GIVEN RECORDS:
•••••

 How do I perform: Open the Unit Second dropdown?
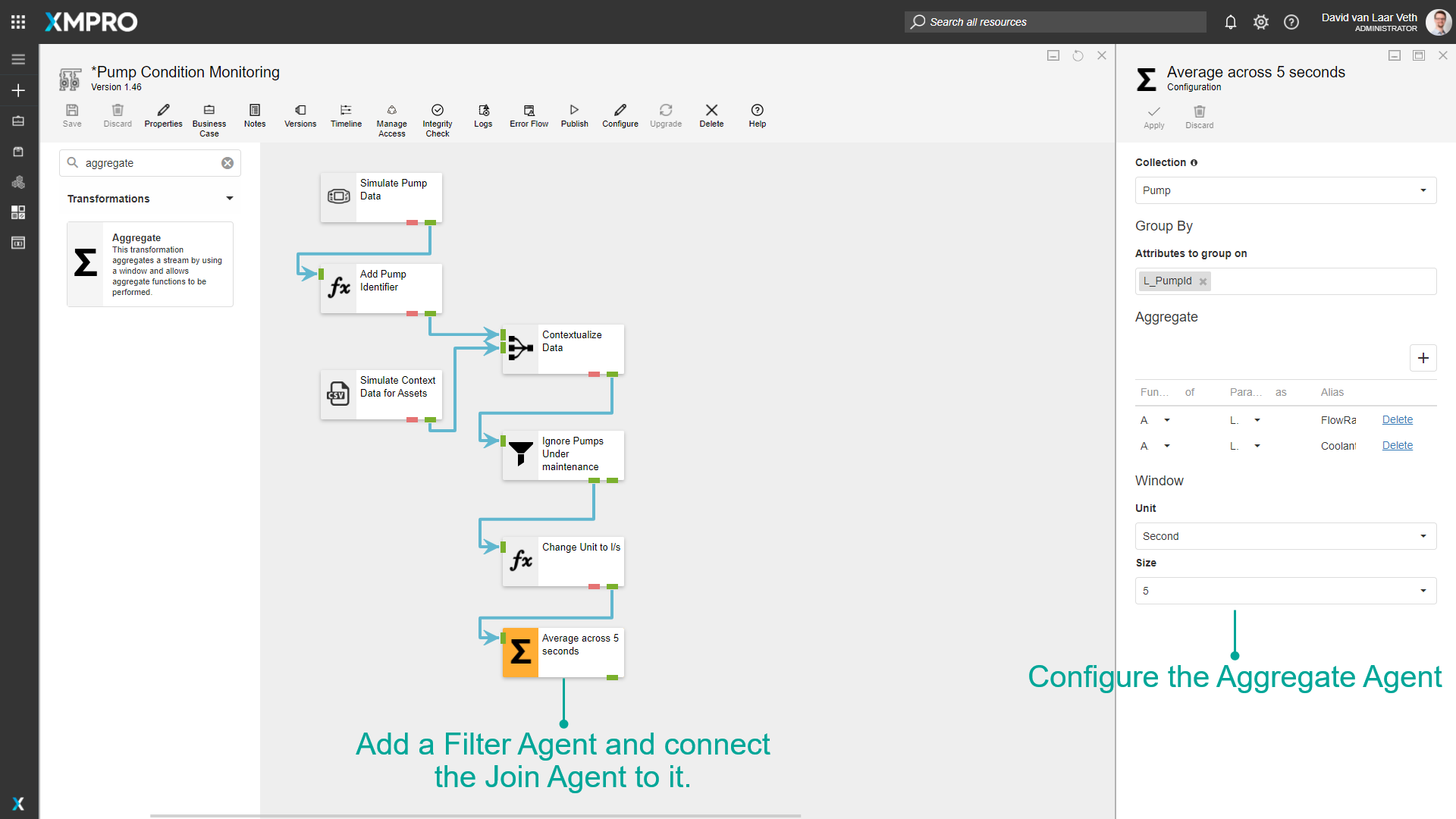coord(1285,536)
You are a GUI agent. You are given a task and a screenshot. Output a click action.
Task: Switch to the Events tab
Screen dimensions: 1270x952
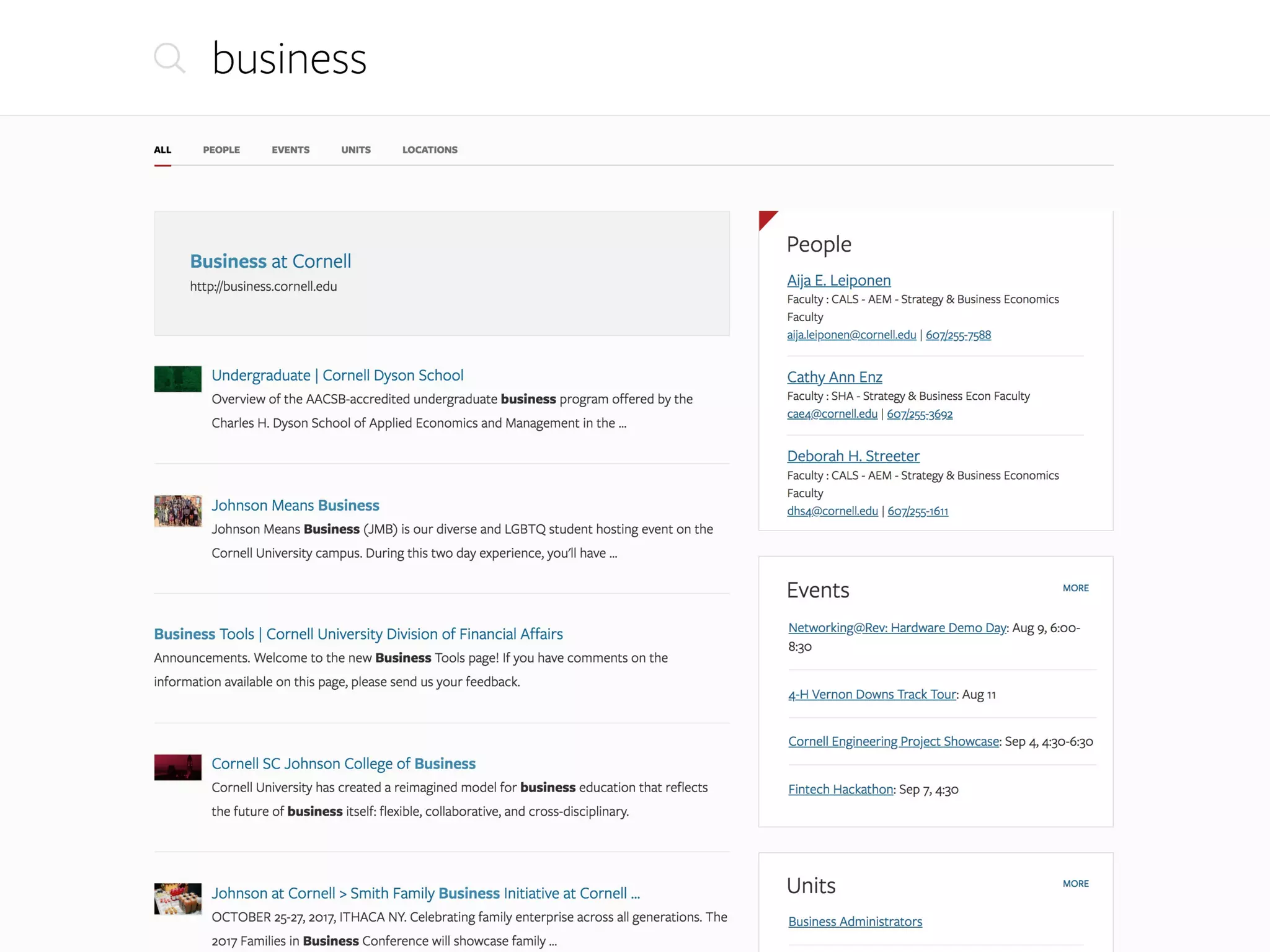coord(290,150)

•••••

EXERCISE REQUIREMENTS:
Each line above should be written out again exactly, and no picture should appear in the copy.

EXERCISE OUTPUT:
 How do I perform: Open the Unit Second dropdown?
coord(1285,536)
You are a GUI agent. You are given a task and a screenshot. Output a click action.
Task: Switch to the Events tab
Screen dimensions: 1270x952
coord(290,150)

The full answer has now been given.